▸ **Prompt**
Transcribe the records below exactly, from their first line through the line containing "Viewport: 660px width, 1434px height.". Omit every line after it.

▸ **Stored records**
---

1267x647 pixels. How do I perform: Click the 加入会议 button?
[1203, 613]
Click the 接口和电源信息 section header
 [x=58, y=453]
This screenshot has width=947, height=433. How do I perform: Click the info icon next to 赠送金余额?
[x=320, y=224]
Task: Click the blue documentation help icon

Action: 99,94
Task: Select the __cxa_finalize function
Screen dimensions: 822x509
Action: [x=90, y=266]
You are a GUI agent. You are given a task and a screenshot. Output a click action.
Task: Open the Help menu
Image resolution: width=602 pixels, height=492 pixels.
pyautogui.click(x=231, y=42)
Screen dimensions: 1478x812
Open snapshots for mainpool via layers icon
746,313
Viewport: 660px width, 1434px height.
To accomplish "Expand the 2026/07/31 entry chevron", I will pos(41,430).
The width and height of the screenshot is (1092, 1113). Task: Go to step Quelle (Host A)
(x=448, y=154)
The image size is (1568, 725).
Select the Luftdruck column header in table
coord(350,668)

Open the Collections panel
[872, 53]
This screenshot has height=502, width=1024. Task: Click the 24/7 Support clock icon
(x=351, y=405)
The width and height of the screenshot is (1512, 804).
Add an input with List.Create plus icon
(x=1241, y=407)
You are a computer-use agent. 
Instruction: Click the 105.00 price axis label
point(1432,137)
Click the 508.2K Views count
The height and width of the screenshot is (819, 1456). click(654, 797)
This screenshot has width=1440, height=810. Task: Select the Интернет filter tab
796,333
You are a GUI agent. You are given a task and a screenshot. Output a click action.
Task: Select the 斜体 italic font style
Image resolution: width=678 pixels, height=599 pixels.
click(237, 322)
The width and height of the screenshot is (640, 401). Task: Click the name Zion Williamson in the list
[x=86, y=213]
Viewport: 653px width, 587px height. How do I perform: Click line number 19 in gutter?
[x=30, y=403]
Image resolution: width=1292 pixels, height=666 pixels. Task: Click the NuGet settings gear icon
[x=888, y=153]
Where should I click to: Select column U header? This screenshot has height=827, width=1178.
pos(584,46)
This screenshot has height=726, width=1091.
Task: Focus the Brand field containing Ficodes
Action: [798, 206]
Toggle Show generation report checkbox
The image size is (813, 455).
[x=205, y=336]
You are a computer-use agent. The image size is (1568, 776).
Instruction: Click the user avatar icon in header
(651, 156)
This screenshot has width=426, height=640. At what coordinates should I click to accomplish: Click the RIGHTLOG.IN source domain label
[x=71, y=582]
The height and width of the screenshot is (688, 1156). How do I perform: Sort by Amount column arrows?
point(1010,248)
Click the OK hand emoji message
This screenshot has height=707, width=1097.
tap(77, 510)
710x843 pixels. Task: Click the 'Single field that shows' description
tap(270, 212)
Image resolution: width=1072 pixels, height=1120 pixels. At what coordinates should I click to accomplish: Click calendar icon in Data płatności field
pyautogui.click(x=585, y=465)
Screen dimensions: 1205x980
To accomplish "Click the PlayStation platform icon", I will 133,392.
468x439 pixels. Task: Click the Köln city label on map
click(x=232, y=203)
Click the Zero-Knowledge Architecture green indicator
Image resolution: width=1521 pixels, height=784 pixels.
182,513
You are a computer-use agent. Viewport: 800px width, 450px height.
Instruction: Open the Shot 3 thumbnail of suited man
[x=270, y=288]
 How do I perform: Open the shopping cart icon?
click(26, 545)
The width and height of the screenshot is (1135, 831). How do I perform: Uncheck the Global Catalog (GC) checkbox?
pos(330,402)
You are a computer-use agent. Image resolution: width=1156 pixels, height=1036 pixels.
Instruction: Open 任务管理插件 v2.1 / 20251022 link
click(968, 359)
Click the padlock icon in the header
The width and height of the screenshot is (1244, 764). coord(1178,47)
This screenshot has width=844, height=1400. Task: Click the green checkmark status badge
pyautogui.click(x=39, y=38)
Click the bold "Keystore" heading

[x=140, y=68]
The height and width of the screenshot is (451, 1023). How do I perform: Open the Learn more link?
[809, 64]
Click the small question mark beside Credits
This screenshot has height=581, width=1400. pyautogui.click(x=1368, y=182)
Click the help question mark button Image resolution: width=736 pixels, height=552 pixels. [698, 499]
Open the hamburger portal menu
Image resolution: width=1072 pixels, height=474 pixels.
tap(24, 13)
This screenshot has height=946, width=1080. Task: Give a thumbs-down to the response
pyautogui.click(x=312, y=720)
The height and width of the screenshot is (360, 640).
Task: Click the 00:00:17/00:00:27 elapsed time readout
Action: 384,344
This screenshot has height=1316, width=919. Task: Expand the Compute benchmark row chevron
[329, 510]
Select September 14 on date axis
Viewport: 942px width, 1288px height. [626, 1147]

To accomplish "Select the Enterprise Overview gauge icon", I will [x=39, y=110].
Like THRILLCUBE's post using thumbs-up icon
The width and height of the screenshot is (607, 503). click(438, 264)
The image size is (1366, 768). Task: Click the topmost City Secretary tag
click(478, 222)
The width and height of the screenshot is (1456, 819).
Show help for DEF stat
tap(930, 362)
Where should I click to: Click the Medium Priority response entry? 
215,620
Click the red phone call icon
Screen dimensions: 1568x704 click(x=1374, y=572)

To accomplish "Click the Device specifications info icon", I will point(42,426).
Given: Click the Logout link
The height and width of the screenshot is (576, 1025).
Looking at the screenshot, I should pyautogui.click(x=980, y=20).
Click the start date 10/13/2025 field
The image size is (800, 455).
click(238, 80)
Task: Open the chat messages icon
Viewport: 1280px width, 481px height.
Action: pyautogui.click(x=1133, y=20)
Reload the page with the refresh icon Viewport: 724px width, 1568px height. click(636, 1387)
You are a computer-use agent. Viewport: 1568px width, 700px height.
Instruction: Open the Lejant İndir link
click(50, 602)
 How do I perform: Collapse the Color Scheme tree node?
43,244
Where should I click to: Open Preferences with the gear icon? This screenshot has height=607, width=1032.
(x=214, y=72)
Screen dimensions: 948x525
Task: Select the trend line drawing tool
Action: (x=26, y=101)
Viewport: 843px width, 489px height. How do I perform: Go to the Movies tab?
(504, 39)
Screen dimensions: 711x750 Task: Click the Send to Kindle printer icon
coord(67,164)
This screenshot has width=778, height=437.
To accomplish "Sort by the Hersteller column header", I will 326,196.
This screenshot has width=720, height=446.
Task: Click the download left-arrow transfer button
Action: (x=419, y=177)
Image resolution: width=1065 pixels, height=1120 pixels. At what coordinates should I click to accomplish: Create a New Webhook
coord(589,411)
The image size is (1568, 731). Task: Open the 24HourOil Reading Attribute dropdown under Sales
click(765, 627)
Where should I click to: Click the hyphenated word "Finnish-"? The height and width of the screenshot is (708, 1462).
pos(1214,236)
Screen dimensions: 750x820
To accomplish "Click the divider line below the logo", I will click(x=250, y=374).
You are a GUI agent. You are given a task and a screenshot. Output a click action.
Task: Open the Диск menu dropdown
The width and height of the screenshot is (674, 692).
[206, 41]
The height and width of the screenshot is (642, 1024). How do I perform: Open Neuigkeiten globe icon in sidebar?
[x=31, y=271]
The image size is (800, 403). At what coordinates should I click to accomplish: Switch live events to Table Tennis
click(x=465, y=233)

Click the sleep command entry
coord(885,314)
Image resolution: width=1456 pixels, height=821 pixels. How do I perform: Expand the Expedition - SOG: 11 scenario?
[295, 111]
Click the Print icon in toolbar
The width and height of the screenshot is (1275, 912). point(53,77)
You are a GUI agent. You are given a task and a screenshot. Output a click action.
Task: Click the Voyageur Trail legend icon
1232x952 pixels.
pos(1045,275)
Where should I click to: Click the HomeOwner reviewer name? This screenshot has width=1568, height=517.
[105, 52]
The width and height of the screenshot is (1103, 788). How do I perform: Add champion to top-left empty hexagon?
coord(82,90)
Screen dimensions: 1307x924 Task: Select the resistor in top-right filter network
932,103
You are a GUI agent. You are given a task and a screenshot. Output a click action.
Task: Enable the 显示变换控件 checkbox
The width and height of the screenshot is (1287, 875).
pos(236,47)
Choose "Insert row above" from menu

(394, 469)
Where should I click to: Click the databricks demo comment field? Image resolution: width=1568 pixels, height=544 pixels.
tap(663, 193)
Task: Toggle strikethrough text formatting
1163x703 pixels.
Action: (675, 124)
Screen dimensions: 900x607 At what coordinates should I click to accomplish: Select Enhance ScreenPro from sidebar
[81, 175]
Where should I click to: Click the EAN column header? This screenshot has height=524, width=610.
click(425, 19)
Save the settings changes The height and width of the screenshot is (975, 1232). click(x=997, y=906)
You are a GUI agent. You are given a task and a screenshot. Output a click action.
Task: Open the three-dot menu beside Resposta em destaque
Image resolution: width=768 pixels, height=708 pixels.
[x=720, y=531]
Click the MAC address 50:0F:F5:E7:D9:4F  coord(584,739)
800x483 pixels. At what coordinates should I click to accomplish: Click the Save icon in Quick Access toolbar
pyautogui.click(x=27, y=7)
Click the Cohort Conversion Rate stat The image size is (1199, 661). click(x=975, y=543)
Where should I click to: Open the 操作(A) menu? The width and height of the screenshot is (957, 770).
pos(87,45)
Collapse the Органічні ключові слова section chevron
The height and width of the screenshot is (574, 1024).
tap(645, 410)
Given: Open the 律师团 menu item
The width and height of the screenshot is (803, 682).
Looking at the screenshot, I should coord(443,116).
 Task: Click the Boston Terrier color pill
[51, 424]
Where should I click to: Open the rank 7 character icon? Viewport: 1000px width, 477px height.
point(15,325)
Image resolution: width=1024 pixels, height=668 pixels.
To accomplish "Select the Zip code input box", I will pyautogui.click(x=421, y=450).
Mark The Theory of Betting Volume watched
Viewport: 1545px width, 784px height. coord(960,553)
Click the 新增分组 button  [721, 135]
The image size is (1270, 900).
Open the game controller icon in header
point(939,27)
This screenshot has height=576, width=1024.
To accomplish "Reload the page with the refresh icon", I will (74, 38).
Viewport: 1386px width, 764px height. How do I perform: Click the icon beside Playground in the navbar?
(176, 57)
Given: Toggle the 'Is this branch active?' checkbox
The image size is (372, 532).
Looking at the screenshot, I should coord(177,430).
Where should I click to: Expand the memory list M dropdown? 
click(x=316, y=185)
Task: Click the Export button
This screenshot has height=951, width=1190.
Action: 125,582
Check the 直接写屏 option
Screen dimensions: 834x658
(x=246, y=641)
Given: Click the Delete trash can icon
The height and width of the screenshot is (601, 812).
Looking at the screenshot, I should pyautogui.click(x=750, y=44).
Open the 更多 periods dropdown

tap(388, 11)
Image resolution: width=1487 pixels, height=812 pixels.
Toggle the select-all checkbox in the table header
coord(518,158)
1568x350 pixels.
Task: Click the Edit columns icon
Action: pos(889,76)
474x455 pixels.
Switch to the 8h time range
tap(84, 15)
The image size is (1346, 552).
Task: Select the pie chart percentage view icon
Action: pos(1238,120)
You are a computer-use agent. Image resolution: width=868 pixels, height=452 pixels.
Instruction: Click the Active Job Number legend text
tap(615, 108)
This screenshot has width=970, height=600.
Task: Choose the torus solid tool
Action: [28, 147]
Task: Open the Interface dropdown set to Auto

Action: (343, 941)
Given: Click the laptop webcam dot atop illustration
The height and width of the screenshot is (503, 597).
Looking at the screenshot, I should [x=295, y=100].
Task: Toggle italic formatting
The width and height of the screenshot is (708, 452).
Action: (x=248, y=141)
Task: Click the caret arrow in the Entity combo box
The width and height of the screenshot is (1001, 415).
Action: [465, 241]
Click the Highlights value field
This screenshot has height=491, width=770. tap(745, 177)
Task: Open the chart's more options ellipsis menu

---

▸ **Answer space**
1267x647 pixels. How do I perform: Click the 加入会议 button?
[1203, 613]
Click the 接口和电源信息 section header
 [x=58, y=453]
This screenshot has width=947, height=433. How do I perform: Click the info icon next to 赠送金余额?
[x=320, y=224]
Task: Click the blue documentation help icon

Action: 99,94
Task: Select the __cxa_finalize function
Screen dimensions: 822x509
Action: [x=90, y=266]
You are a GUI agent. You are given a task and a screenshot. Output a click action.
Task: Open the Help menu
Image resolution: width=602 pixels, height=492 pixels.
pyautogui.click(x=231, y=42)
Screen dimensions: 1478x812
Open snapshots for mainpool via layers icon
746,313
Viewport: 660px width, 1434px height.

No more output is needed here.